>> Start
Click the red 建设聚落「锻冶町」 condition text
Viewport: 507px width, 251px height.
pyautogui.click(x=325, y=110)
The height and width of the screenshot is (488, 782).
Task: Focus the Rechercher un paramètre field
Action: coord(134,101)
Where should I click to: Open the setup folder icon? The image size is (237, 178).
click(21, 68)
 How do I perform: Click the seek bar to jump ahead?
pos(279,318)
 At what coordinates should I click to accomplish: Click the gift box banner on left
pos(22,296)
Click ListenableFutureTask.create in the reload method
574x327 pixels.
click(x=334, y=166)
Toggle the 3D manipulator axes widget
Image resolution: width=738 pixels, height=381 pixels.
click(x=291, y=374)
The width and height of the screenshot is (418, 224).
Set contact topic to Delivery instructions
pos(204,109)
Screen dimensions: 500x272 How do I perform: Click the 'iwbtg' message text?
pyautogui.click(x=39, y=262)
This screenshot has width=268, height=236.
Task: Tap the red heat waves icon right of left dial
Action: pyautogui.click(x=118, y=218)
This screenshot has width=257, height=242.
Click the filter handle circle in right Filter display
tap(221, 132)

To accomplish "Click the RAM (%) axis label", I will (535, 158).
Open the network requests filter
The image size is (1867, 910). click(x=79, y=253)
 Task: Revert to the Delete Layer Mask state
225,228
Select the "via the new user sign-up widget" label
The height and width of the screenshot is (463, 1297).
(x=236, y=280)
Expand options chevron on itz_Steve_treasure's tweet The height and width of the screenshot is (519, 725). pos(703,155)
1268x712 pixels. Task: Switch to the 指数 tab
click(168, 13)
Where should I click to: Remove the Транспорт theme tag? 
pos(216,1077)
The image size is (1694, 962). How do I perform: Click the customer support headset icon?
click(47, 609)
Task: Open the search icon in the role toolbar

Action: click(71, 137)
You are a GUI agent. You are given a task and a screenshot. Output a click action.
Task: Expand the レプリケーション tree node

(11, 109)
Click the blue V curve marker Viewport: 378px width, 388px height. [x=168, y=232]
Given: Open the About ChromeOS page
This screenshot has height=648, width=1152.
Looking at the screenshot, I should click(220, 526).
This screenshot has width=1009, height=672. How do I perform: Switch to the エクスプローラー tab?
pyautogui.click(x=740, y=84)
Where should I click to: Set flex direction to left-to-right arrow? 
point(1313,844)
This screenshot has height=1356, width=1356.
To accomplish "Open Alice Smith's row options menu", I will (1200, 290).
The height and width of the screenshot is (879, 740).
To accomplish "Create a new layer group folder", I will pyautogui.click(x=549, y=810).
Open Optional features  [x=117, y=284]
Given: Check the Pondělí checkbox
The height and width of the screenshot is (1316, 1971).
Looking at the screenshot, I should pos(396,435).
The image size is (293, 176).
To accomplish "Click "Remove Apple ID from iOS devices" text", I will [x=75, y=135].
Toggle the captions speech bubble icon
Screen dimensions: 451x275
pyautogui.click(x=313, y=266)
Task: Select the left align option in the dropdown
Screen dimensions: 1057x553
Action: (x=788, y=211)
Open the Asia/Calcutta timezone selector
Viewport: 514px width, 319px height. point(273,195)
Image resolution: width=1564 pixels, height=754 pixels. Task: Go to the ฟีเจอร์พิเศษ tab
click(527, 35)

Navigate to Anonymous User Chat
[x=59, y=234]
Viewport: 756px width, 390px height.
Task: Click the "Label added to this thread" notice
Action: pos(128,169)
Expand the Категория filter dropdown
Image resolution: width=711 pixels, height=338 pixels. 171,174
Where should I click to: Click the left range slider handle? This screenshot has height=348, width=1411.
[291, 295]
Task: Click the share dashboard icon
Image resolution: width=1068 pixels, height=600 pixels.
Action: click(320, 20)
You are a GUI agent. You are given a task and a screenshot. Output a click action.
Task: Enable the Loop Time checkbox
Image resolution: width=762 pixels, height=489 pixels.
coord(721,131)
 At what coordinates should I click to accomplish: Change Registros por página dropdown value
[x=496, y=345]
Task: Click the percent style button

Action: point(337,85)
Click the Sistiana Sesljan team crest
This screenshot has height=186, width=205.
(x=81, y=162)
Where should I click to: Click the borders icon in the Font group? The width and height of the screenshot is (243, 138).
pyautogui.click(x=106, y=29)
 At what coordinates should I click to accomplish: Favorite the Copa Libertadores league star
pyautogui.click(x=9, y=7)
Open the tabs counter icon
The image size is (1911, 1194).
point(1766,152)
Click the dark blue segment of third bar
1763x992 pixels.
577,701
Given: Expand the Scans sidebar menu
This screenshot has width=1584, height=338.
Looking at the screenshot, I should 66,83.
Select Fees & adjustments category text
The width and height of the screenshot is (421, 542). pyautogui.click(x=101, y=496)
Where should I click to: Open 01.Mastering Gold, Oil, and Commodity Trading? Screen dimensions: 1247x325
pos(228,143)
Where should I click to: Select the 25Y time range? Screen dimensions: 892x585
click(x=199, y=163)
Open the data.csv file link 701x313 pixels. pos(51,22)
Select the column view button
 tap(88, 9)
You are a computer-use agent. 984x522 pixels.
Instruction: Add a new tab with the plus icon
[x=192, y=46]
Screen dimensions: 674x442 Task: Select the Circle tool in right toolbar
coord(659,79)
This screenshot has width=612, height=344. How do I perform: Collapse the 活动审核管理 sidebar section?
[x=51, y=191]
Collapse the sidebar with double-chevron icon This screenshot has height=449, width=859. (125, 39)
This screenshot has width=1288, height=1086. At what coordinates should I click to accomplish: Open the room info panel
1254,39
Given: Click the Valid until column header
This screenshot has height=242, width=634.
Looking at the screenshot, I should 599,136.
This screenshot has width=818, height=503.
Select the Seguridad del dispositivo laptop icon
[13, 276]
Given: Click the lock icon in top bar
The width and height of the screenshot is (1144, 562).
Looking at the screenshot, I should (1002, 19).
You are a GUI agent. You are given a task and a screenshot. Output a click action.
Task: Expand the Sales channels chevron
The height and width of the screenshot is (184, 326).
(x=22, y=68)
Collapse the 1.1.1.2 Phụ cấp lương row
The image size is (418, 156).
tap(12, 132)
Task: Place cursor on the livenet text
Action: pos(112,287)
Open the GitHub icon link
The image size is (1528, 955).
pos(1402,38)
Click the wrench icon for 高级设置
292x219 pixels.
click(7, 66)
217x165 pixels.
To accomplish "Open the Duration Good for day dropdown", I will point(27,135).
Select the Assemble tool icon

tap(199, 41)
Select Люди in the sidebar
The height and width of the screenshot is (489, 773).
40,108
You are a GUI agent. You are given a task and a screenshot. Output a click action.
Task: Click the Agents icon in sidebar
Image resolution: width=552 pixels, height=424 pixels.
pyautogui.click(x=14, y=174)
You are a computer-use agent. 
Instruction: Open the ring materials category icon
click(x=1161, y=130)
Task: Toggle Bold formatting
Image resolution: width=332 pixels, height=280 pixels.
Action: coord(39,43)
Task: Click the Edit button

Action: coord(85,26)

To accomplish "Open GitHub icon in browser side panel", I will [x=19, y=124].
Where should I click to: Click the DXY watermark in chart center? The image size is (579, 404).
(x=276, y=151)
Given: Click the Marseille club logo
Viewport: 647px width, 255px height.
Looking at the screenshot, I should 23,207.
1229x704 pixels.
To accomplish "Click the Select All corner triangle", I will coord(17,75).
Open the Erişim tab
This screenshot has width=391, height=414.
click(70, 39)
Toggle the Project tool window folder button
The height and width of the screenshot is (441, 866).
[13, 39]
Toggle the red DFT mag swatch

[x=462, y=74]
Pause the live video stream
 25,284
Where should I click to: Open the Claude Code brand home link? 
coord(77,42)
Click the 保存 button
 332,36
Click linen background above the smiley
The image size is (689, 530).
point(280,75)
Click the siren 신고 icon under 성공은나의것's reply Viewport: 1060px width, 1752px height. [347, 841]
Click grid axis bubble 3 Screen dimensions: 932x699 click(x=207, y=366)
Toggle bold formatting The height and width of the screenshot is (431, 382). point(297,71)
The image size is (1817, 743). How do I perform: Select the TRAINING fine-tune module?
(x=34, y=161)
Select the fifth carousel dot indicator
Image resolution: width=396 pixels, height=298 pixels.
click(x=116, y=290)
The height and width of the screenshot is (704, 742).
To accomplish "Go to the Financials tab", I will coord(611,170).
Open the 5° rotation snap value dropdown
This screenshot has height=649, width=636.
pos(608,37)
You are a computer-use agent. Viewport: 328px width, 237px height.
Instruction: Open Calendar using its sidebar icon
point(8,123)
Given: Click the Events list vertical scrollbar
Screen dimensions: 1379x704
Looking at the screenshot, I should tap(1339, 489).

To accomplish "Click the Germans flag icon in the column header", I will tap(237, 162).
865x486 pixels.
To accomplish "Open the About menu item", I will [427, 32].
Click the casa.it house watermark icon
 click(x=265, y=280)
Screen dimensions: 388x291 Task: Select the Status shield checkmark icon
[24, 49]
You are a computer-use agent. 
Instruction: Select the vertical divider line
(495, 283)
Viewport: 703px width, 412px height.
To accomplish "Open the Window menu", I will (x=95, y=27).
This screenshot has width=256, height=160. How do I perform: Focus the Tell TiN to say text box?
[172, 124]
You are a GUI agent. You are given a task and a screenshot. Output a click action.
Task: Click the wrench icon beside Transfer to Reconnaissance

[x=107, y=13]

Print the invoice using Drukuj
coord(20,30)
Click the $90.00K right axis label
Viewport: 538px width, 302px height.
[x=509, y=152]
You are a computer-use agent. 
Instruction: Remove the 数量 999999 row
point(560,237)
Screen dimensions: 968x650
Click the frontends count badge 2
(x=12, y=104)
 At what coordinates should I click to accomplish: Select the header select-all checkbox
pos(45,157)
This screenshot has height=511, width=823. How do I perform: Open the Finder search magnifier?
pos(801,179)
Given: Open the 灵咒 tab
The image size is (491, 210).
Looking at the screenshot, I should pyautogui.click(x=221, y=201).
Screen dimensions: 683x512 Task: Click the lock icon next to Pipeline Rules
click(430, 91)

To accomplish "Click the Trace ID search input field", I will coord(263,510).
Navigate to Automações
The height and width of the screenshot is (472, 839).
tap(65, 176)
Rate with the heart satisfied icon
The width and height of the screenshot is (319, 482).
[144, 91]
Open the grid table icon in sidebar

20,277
>> End
● **Aim**: Reproduce the listing lines starting with the line containing "Select Fees & adjustments category text" and going on through the line containing "click(7, 66)", with "Screen dimensions" changed to "Display size" and everything else left intact.

● **Correct output**:
Select Fees & adjustments category text
The width and height of the screenshot is (421, 542). pyautogui.click(x=101, y=496)
Where should I click to: Open 01.Mastering Gold, Oil, and Commodity Trading? Display size: 1247x325
pos(228,143)
Where should I click to: Select the 25Y time range? Display size: 892x585
click(x=199, y=163)
Open the data.csv file link 701x313 pixels. pos(51,22)
Select the column view button
 tap(88, 9)
You are a computer-use agent. 984x522 pixels.
Instruction: Add a new tab with the plus icon
[x=192, y=46]
Display size: 674x442 Task: Select the Circle tool in right toolbar
coord(659,79)
This screenshot has width=612, height=344. How do I perform: Collapse the 活动审核管理 sidebar section?
[x=51, y=191]
Collapse the sidebar with double-chevron icon This screenshot has height=449, width=859. (125, 39)
This screenshot has width=1288, height=1086. At what coordinates should I click to accomplish: Open the room info panel
1254,39
Given: Click the Valid until column header
This screenshot has height=242, width=634.
Looking at the screenshot, I should 599,136.
This screenshot has width=818, height=503.
Select the Seguridad del dispositivo laptop icon
[13, 276]
Given: Click the lock icon in top bar
The width and height of the screenshot is (1144, 562).
Looking at the screenshot, I should (1002, 19).
You are a GUI agent. You are given a task and a screenshot. Output a click action.
Task: Expand the Sales channels chevron
The height and width of the screenshot is (184, 326).
(x=22, y=68)
Collapse the 1.1.1.2 Phụ cấp lương row
The image size is (418, 156).
tap(12, 132)
Task: Place cursor on the livenet text
Action: pos(112,287)
Open the GitHub icon link
The image size is (1528, 955).
pos(1402,38)
Click the wrench icon for 高级设置
292x219 pixels.
click(7, 66)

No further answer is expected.